Tilly, respirando pesadamente, se acercó unos pasos. Mónica retrocedió y Tilly se detuvo. Toda emoción, tanto de pasión como de desesperación, desaparecieron de ella, dejándola desinflada y arrugada como un balón de juguete; su voz se convirtió en un débil ronquido.

—Bueno, eso es todo —dijo—. Si no me crees, allá tú. ¿Qué es lo que vas a hacer ahora?

Miró la habitación con aire ausente.

Contra toda lógica, Mónica sintió la sombra de una duda.

—¡Pero si es tu letra! ¡Mírala! ¿Negarás que es tu letra?

—Lo niego, querida —contestó Tilly—, porque no es mi letra.

—Incluso suenan parecido a ti. Todo el tiempo he estado tratando de recordar el modo de hablar de quién me sugerían, y es el tuyo.

—Ya lo esperaba, querida —dijo con indiferencia Tilly, mientras continuaba mirando la habitación, como si la discusión ya no le interesase—. Esperaba que trataran de conseguir eso.

—¿Conseguir qué?

—Lo que te dije, querida.

—Pero, ¿conoces a alguien que pueda imitar tu escritura? ¿O que quisiera hacerlo?
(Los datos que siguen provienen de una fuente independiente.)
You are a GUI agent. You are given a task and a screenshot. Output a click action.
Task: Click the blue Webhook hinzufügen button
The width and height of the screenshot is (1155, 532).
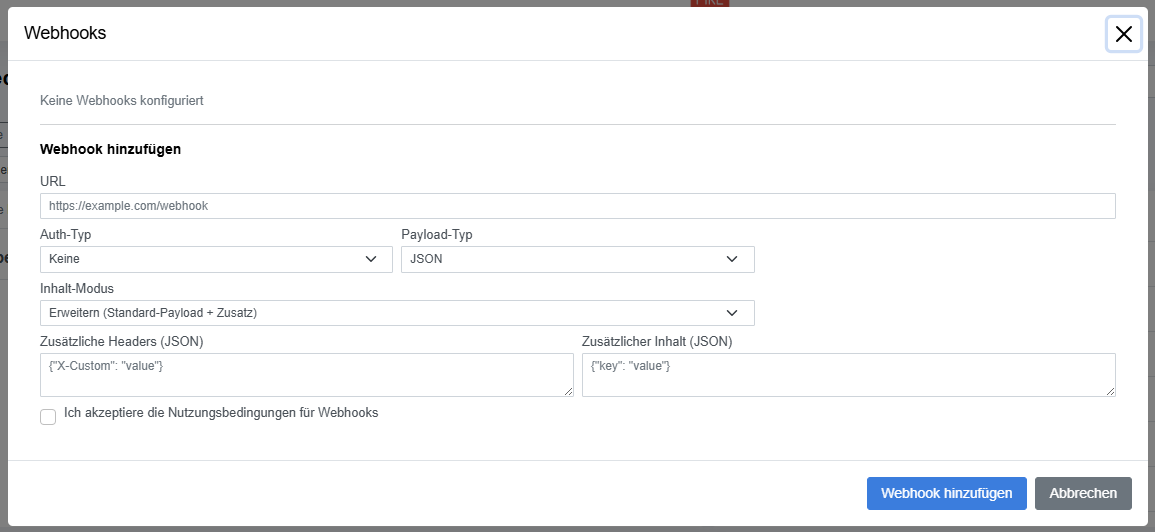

—Sí —contestó Tilly con amargura—, pero esa persona…

Ruido de pasos, leves y ligeros, como los de una mujer que sabe caminar, se escucharon en el corredor. Llegaron hasta la puerta de la oficina, se detuvieron y continuaron; alguien, como ejercitando una voz de contralto, entonaba una estrofa o dos de una canción.

—¡Esconde esos papeles! —exclamó Tilly, haciendo un movimiento propio de una serpiente. Era de nuevo toda acción. Cogió las dos hojas de papel y las guardó en el cajón del escritorio de Mónica; lo cerró con brusquedad en el mismo instante que se oían unos golpecitos en la puerta.

—Hola —sonrió Frances Fleur, avanzando la cabeza por el marco de la puerta; en la penumbra pareció asombrada y un poco molesta cuando vió a Tilly—. ¿Me permite entrar, Mónica? Tengo un mensaje importante para usted.